= Wymond Cory Symes =

British Businessman

Wymond Cory Symes (19 July 1867 – 1 July 1961) was a businessman, sportsman and member of the Bombay Legislative Council. He served as a Trustee of the Port of Bombay, Deputy Chairman of the Bombay Chamber of Commerce, a member of the Bombay Legislative Council and a Justice of the Peace in Bombay before his appointment as Managing Director of P&O's London office until his retirement in 1927.

==Life==
Wymond Cory Symes was born on 19 July 1867, the son of the Rev. Thomas Legge Symes who was rector of St Keyne, Cornwall. He was educated at St John's School, Leatherhead where he was Captain of Football and the Cricket XI. After school he played rugby for Kent and Blackheath.

In 1885, Symes took up employment with the Peninsular & Oriental Steam Navigation Company in London. In 1890 he moved to P&O's office in Bombay. Outside of work, Symes started the Bombay Football Club before moving to P&O's Singapore office in 1898.

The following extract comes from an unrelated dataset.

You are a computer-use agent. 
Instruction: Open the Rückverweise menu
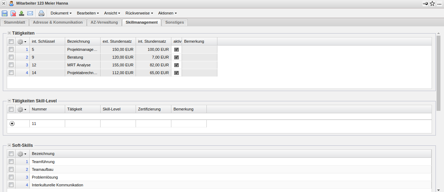[x=139, y=13]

During his time in Singapore, Symes helped establish the Singapore Polo Club alongside officers of the King's Own Regiment who had recently arrived in Singapore from Hong Kong. He returned to Bombay in 1902 and later took over the agency. The importance of his role was recognised by his subsequent appointments as Trustee of the Port of Bombay, Deputy Chairman of the Chamber of Commerce, a member of the Bombay Legislative Council and a Justice of the Peace.

Symes's enjoyment of riding continued and he was made Steward of the West Indian Turf Club. In 1911 he was requested to join P&O's executive in London and returned to England. Symes was made Chairman of the Straits of China Shipping Conference and was Managing Director of P&O's London office until his retirement in 1927.

Symes married Evelyn Wise, youngest daughter of Lt-Col. Dacres Wise, of Loddiswell, Devon. Symes died on 1 July 1961 at his home near Taunton. His wife, a daughter and two sons survived him.